──────── RECORDS SUPPLIED ────────

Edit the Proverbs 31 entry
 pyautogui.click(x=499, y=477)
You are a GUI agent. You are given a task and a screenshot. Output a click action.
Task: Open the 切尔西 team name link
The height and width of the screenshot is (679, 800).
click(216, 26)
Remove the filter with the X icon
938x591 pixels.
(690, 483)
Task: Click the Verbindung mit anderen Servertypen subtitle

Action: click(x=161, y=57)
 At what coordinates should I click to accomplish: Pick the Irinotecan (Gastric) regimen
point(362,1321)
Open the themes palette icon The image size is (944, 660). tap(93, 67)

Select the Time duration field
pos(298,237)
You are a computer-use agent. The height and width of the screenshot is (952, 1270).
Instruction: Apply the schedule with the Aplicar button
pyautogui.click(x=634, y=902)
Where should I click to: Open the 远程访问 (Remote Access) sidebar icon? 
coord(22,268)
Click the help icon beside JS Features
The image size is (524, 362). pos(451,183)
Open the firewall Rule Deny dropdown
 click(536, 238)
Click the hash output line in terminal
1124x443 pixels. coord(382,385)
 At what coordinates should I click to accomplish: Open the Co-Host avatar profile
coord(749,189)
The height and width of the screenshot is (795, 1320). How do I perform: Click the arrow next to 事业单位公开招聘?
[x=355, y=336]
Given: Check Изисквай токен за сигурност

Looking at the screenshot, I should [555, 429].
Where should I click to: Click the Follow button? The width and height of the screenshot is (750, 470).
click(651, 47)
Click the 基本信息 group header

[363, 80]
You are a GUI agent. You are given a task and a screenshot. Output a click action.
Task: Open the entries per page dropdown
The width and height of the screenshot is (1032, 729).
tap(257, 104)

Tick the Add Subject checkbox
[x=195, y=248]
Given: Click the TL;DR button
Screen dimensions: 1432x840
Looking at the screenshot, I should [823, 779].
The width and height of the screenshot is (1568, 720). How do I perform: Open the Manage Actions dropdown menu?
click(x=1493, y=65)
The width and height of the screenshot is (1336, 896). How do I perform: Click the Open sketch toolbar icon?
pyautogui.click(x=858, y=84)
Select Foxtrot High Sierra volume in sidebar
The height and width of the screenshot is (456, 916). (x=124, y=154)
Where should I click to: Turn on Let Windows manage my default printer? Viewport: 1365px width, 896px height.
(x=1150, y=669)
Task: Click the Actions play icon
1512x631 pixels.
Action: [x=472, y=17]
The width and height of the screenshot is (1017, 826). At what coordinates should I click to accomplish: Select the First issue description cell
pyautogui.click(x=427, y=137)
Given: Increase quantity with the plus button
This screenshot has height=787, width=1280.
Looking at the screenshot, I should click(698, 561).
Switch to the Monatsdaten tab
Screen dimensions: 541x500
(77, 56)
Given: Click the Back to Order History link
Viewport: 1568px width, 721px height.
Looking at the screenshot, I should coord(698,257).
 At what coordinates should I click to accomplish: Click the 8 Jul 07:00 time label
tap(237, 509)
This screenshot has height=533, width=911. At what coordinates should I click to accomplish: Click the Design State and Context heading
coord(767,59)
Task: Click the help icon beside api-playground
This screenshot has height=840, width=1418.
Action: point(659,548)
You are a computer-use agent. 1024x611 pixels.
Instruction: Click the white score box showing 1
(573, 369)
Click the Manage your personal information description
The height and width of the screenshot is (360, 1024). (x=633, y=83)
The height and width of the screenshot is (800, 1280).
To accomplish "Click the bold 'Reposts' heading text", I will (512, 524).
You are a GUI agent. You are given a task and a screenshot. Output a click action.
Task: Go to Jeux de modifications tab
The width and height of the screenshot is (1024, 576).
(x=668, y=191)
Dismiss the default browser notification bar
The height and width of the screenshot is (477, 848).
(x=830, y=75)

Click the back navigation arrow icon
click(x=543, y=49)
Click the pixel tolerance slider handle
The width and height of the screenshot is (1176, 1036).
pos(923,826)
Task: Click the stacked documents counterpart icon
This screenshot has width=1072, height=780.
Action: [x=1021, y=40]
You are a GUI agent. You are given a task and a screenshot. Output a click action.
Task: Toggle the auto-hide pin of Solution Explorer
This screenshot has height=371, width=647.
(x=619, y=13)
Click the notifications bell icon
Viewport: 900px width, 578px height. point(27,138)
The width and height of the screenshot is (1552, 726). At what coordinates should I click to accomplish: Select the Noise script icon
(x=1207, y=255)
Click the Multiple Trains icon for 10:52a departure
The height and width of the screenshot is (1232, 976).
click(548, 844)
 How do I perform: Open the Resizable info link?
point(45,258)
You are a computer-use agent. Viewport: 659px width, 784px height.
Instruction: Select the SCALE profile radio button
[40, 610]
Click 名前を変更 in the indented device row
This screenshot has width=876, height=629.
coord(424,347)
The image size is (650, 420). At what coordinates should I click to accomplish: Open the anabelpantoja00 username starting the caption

────────

** WHAT YOU HAVE TO DO **
Across the records, how many lines contain "computer"? Only the number should be given.

** SOLUTION TO THE PROBLEM **
3